Assignment A:
In the passage on the Hepburn and Tracy films, what was the title of the third Hepburn/Tracy pairing?
Assignment B:
Copy everything in the passage on the Hepburn and Tracy films from "For someone who" down to "pairing, Without Love.".
----- Document extract
The plot may sound a bit hokey, but as far as MGM was concerned, the plot wasn't really the point of this film.  After the hit of Woman of the Year, studio execs knew they had a powerful pairing on their hands. Katherine Hepburn softened in the presence of Spencer Tracy (on screen and off, it seemed) while Tracy finally gained sex appeal around such a woman. But how to replicate their first success? Ultimately, this duo would create nine films together, but their first follow-up Keeper of the Flame, did not fare well with critics, though it actually made even more money than their first film. It was clear though, they needed another romantic comedy to get that spark back.

For someone who had once been labelled "box office poison" and been exiled from Hollywood for several years, Katherine Hepburn's career after her comeback seems remarkable. She essentially began producing the movies she made. She often brought Mayor scripts that fit her, asked for directors and co-stars that complimented her needs, and arranged for new talent to get screen tested and then put into pictures with her. This is exactly what happened with what would become the third Hepburn/Tracy pairing, Without Love.
----------
----- Data extracts
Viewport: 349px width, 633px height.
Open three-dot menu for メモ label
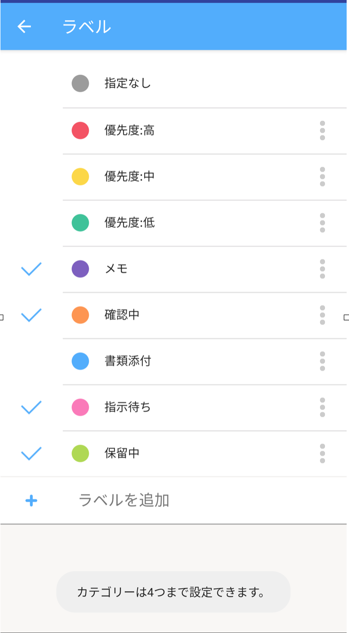323,269

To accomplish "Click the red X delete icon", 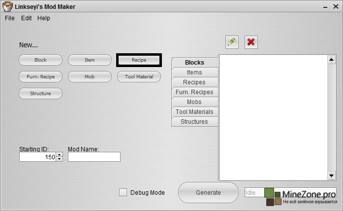I will click(251, 42).
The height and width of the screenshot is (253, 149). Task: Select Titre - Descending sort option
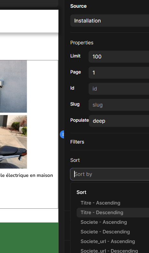point(102,213)
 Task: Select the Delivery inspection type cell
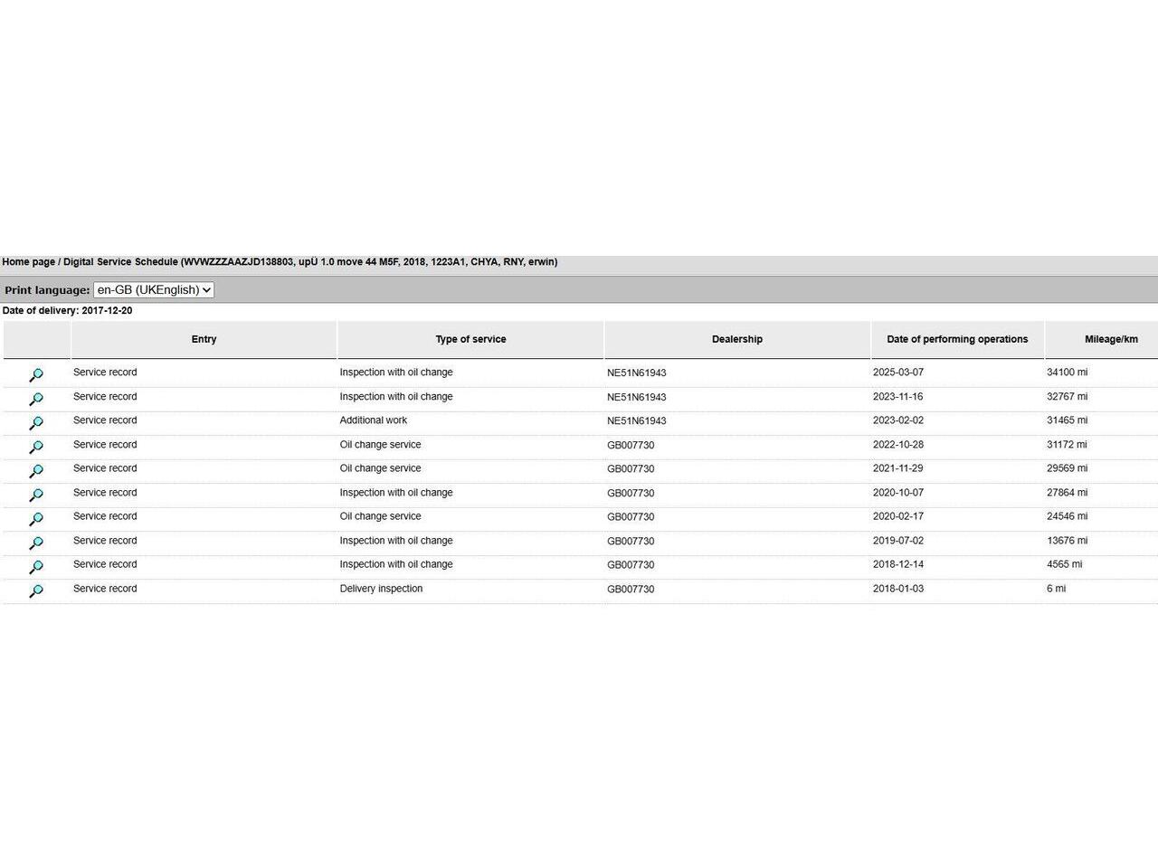coord(381,589)
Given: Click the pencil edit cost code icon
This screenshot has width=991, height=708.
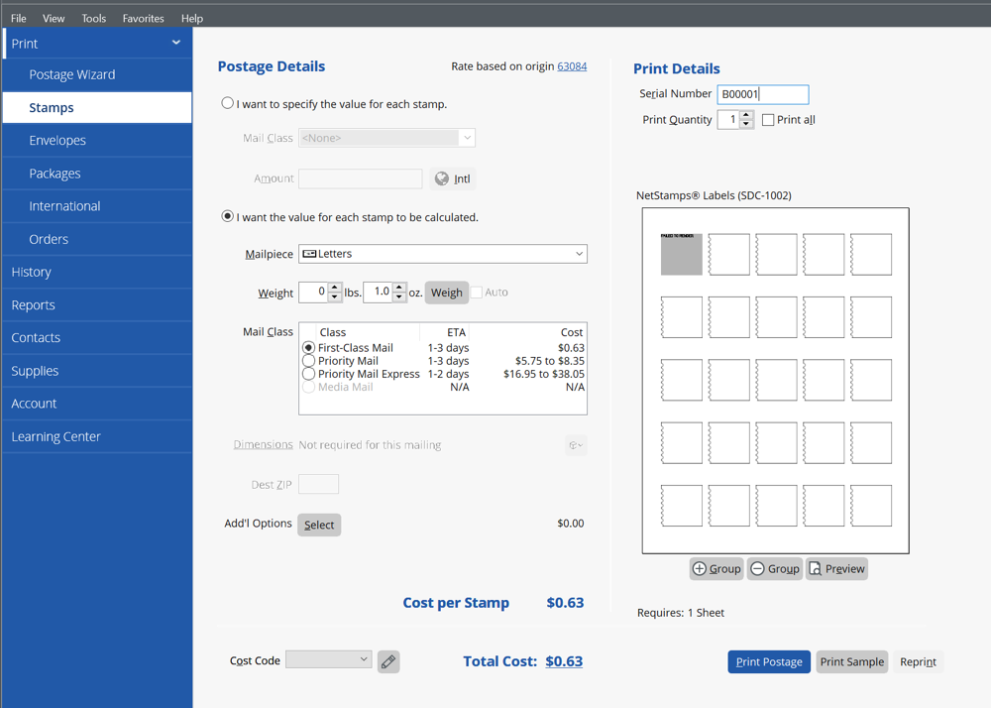Looking at the screenshot, I should pos(388,661).
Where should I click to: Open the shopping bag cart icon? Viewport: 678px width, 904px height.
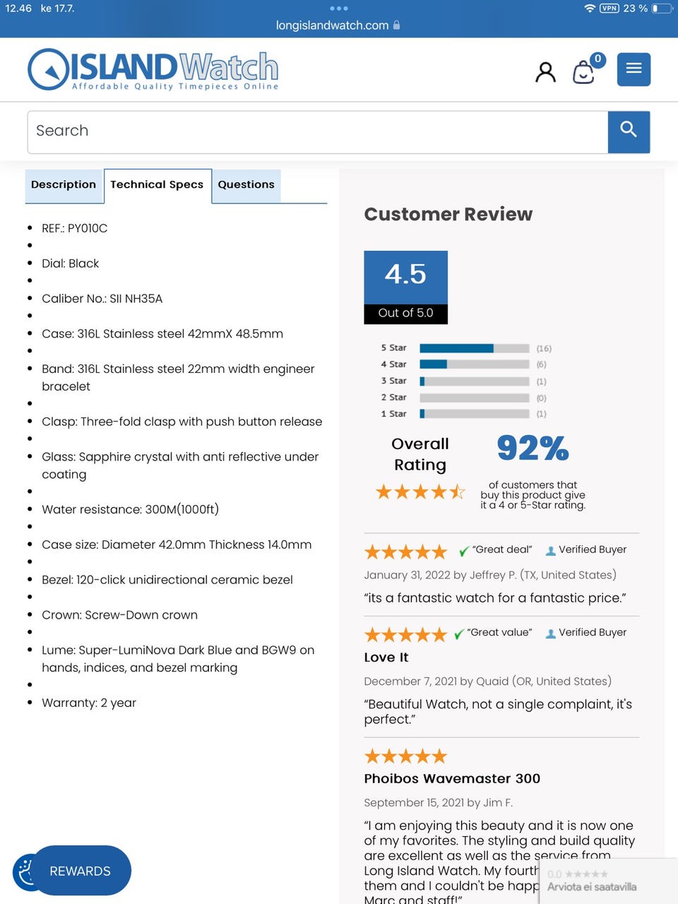[x=584, y=71]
----------
Written response A:
Without Love

Written response B:
For someone who had once been labelled "box office poison" and been exiled from Hollywood for several years, Katherine Hepburn's career after her comeback seems remarkable. She essentially began producing the movies she made. She often brought Mayor scripts that fit her, asked for directors and co-stars that complimented her needs, and arranged for new talent to get screen tested and then put into pictures with her. This is exactly what happened with what would become the third Hepburn/Tracy pairing, Without Love.